Figure 25 represents the complete CapsNet encoding and decoding processes. In the CNN context, a max-pooling layer is frequently employed to handle the translation change. It can detect the feature moves in the event that the feature is still within the max-pooling window. This approach has the ability to detect the overlapped features; this is highly significant in detection and segmentation operations, since the capsule involves the weighted features sum from the preceding layer.

Fig. 25 The complete CapsNet encoding and decoding processes

Fig. 25 The complete CapsNet encoding and decoding processes

In conventional CNNs, a particular cost function is employed to evaluate the global error that grows toward the back throughout the training process. Conversely, in such cases, the activation of a neuron will not grow further once the weight between two neurons turns out to be zero. Instead of a single size being provided with the complete cost function in repetitive dynamic routing alongside the agreement, the signal is directed based on the feature parameters. Sabour et al. provides more details about this architecture. When using MNIST to recognize handwritten digits, this innovative CNN architecture gives superior accuracy. From the application perspective, this architecture has extra suitability for segmentation and detection approaches when compared with classification approaches.

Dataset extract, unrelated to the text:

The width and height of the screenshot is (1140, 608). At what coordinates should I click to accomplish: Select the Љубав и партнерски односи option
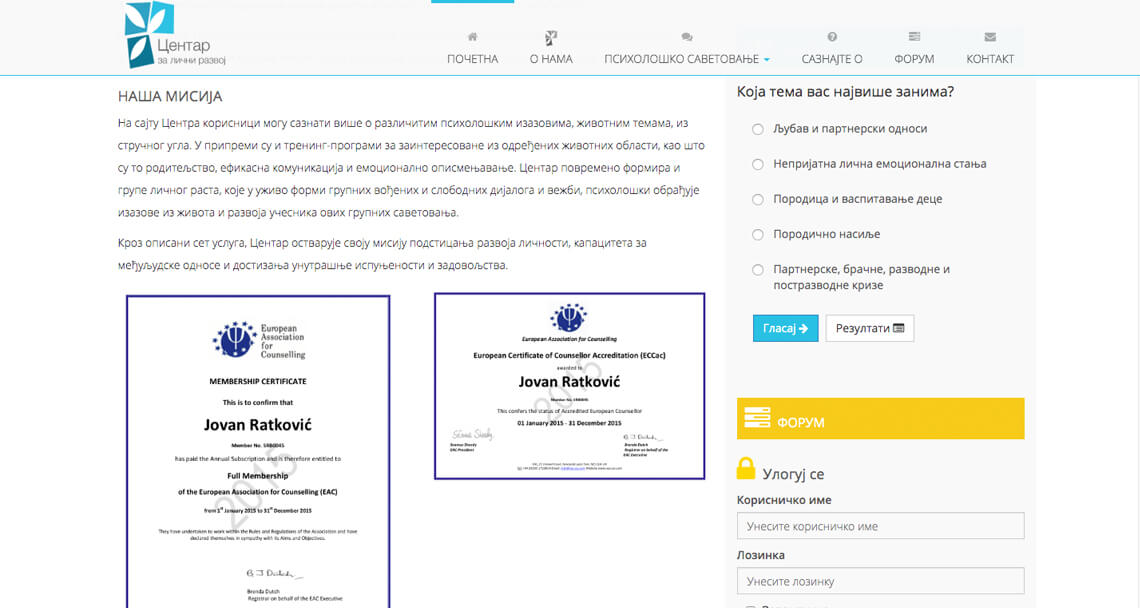point(758,129)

High-resolution network (HRNet)

High-resolution representations are necessary for position-sensitive vision tasks, such as semantic segmentation, object detection, and human pose estimation. In the present up-to-date frameworks, the input image is encoded as a low-resolution representation using a subnetwork that is constructed as a connected series of high-to-low resolution convolutions such as VGGNet and ResNet. The low-resolution representation is then recovered to become a high-resolution one. Alternatively, high-resolution representations are maintained during the entire process using a novel network, referred to as a High-Resolution Network (HRNet). This network has two principal features. First, the convolution series of high-to-low resolutions are connected in parallel. Second, the information across the resolutions are repeatedly exchanged. The advantage achieved includes getting a representation that is more accurate in the spatial domain and extra-rich in the semantic domain. Moreover, HRNet has several applications in the fields of object detection, semantic segmentation, and human pose prediction. For computer vision problems, the HRNet represents a more robust backbone. Figure 26 illustrates the general architecture of HRNet.